Lei Lang - "Hearing Landscapes/Hearing Icescapes" album review

 Lei Lang - Hearing Landscapes/Hearing Icescapes album review

Award-winning composer Lei Lang is the ultimate embodiment of a multidisciplinary artist. Hearing Landscapes/Hearing Icescapes draws inspiration and musical material from painting, folk song, and scientific disciplines. While an engaging sonic result, little of Lang's research-based composition creates anything meaningful to the listener. The album is successful in terms of sound, but only if one does not have to engage further with the music. Lang accidentally demonstrates that complex compositional methods will often still create just a general wash of sound. My only question is, does the album's desired reflection of the relationship between humanity and nature actually come across, or do we just think it does after having read the liner notes?



Out of the two works, the first, Hearing Landscapes, is significantly more successful in terms of how Lang utilizes his source material to retain interest. In three parts and completely for fixed media, Hearing Landscapes is a hypnotic tapestry of sonic timbres weaving together as Lang uses his scientific consultants to search for new ways to turn data from other disciplines into music.

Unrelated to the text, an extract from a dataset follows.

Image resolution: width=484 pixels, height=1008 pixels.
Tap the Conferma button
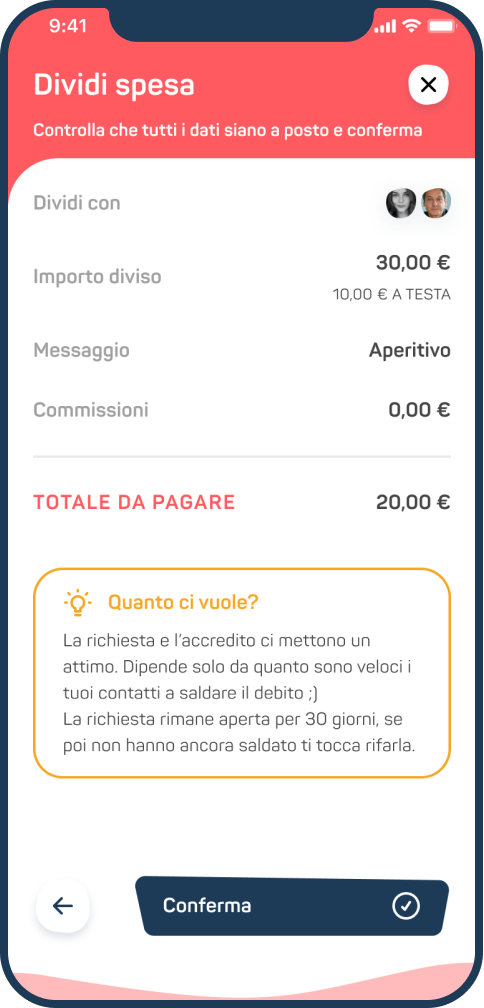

Hearing Icescapes takes up a weighty 55 minutes of the album. Split into two parts, "Call" and "Response", Icescapes is yet another electronic music piece which spends forever doing absolutely nothing. Notably, Lang's concept of introducing live musicians attempting to imitate the deep-sea field recordings on their instruments is intriguing and I hope it continues to be polished in the future, as the trio of trumpet, flute, and violin were all noticeably out of their element. 


Check out the full album released by New Focus Recordings here.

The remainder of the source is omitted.